Людей в лагере почти не били, меня лишь однажды бил некий Иванов за то, что не соглашалась мыть полы в солдатском бараке. Я так и не пошла и вопила что было сил, он аж отскочил от меня и бить перестал. Нас мучили только морально. Лишали покоя, портили, как только могли, нервы, всячески унижали.
...А пока я вхожу в новый лагерь, инвалидную Абезь... В Абези выбежали нам навстречу калеки, горбатенькие, старушечки, есть здесь корпуса туберкулезников, есть больше 40 психически больных, их барак отгорожен, и нам туда доступа нет. Нет здесь ни вола, ни коня, как на Инте. Женщины на себе возят и воду, и уголь, и продукты... Больше всего здесь, как и всюду, украинок, уже сухонькие, почернели, но как же они добры, ласковы с хорошими людьми, как злы и беспощадны к недругам, они, мне кажется, знают все на свете, страдание раскрыло им глаза на все, что происходит вокруг.
Я в Абези, но мысли мои все еще на Инте. Не могу забыть, как подошла ко мне очень красивая русская девушка Аня Бондаренко. Все старалась так завязать платочек, отправляясь на работу, чтобы чубчик красивый был виден, подгоняла свой бушлат по фигуре. Хотела нравиться, хоть сосенкам, хоть людям встреченным, а может, и самой себе. Однажды пришла ко мне, долго стояла молча, а потом тихонько спросила: выслушаю ли я ее, помогу ли, смогу ли полюбить, несмотря на то что она русская? Ах, смешная! Аня, милая, хорошая девочка, разве ж есть, разве ж может быть здесь разница между всеми вами, такими бедными, такими дорогими... Ты как ребенок для меня, говорю, и всегда будешь частицей сердца моего. Я заплакала, такие вопросы были лишними. Долго стояли перед глазами Стасяле Милеускайте и Зося Будрите — литовские студенточки, считавшие меня своей больше, чем мои девчата. А Шатрия? Подойдет, когда я брожу одна, и расскажет все, о чем я думала, так меня понимала... А полька Мария, молоденькая, высокая, светлая: «Пани Лариса, а правда, что такие, как я, сейчас «адоруют»

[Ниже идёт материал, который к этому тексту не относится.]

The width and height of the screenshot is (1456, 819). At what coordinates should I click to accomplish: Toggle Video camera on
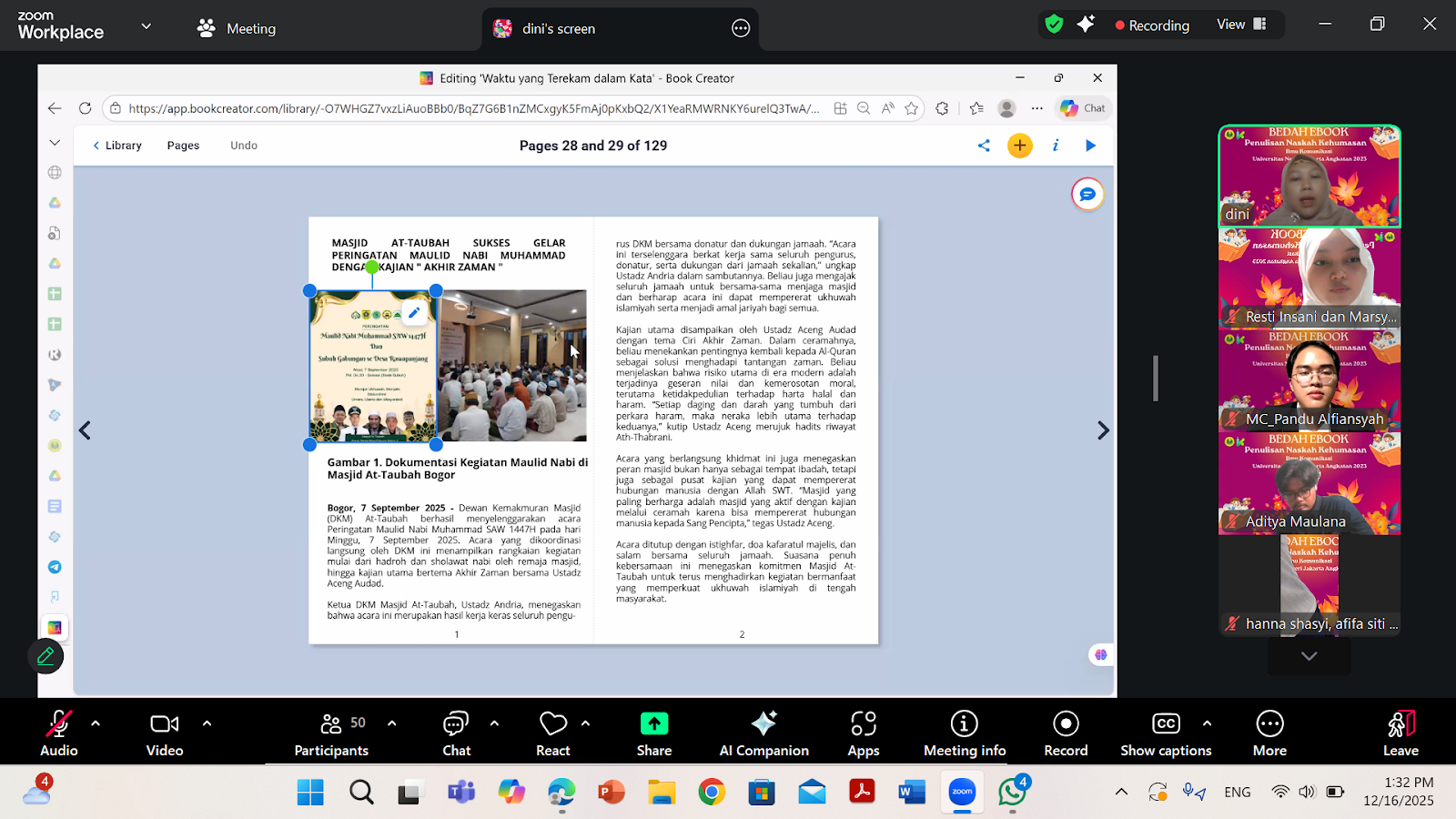click(x=165, y=733)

На объекте проверяют конвоиров, какой-то майор долго крутится возле нас, потом спрашивает у меня, смогу ли назвать его национальность. А откуда мне знать? Я коми, говорит, видите, какие мы теперь стали, а какие были! Да, говорю, были вы оленеводами, людьми, и край ваш дорог был вам, да, наверно, и другим людям, а теперь здесь сплошной страшный лагерь, и вы куда хуже, чем были, нелюди, способные за деньги или муку продать любого несчастного, что решился бы отсюда бежать... Он замолчал и отошел... А мы часто их видели, коми, они почему-то очень не любили, если о них говорили «зыряне». Ездили они в малицах, таких кожаных балахонах до земли, и длинными кнутами погоняли оленей. Видели и девушек в белых вышитых шапках, с косами... Завидев нас, презрительно отворачивались. Так уж их научили. Ну, а для нас они были экзотикой...

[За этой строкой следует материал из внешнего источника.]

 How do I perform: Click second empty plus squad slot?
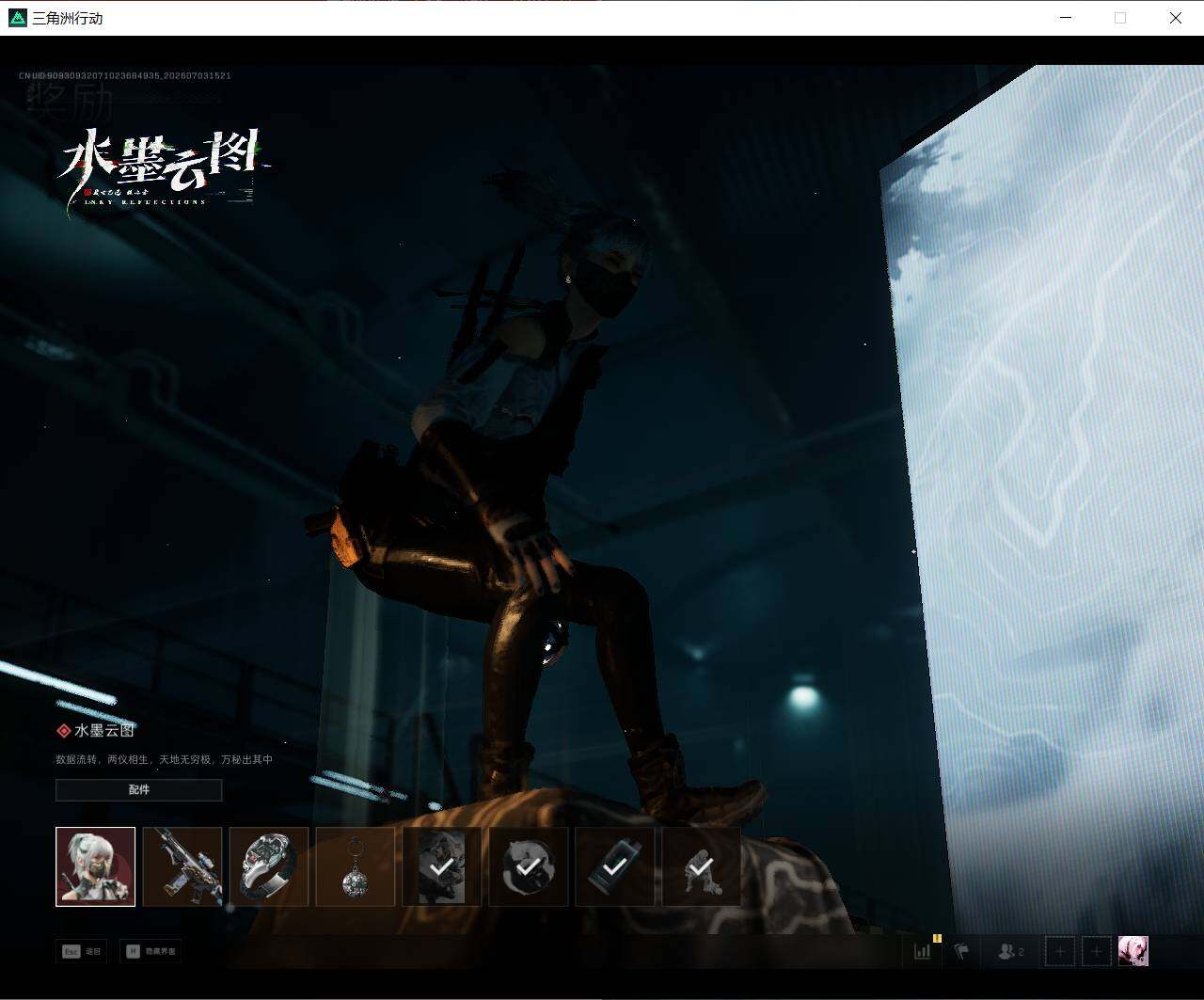[x=1096, y=951]
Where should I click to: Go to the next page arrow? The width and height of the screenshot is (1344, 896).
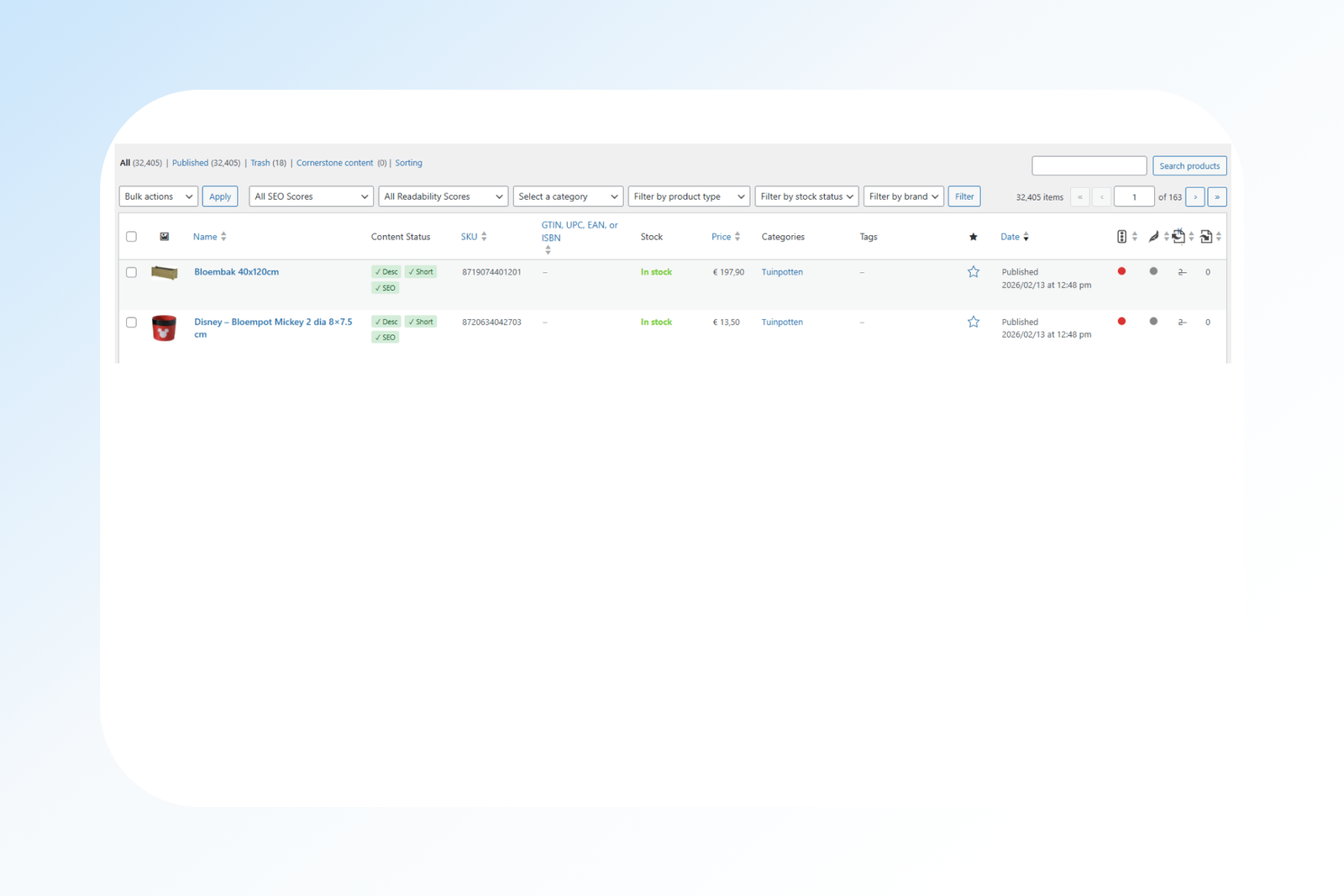tap(1194, 197)
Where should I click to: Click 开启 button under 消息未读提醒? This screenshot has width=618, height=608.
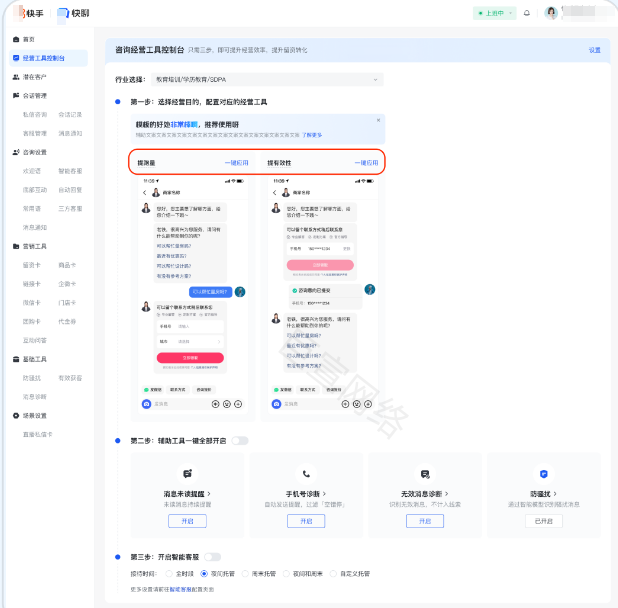click(187, 521)
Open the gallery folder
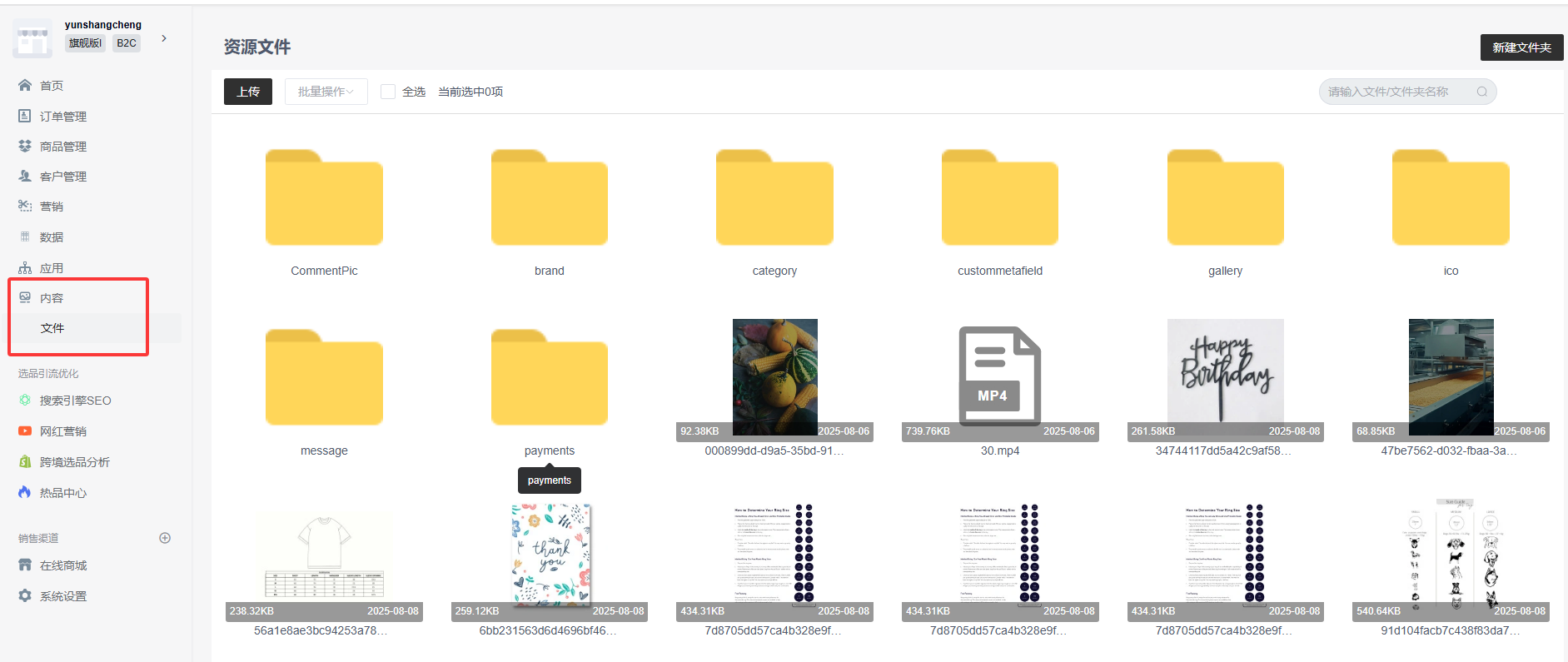The height and width of the screenshot is (662, 1568). tap(1225, 200)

Мы на объекте, убираем снег, а рядом с оградой наши из 3-го ОЛПа. Очистим площадку, сделаем выторфовку, а они потом будут строить. Хлопцы меня узнали. Не работают, отойдут, стоят и смотрят. Конвой орет, стреляет, а они кричат: «Не бойся, мама, он не посмеет в рабочей зоне нас убить». А я вся трясусь от страха за них. Летят записки... «Мама, мы счастливы, что у нас есть семья, нам легче. Другие крадут, вчера один напал в строю на конвоира, его подстрелили, это он одурел от горя, одиночества, а мы держимся, мать...» Записка была написана латиницей, такая теплая, добрая, я ее спрятала. Ловкие пальцы шмоналок нащупали и ее. Кузнецова, начальница бура, строгая, страшная. Придурки перед ней падают на колени, если провинятся, она не прощает. Вызывает меня, что ж, я-то просить не буду, да и разговаривать — как захочу... «Ну что?» — спрашивает. Молчу. «Что делать?» — говорит. «Что ж, — отвечаю, — нарушила режим, назначайте наказание!» На худом лице затаенная усмешка: «Слушайте, Гениуш, а если бы вы написали прошение, может, вас отпустили бы домой?» — «Начальница, а многих вы отпустили? Люди пишут и пишут, а что толку?» — «Это они, а вот попробуйте вы...» Тем и закончилось. Никто не мог поверить, что она на такое способна...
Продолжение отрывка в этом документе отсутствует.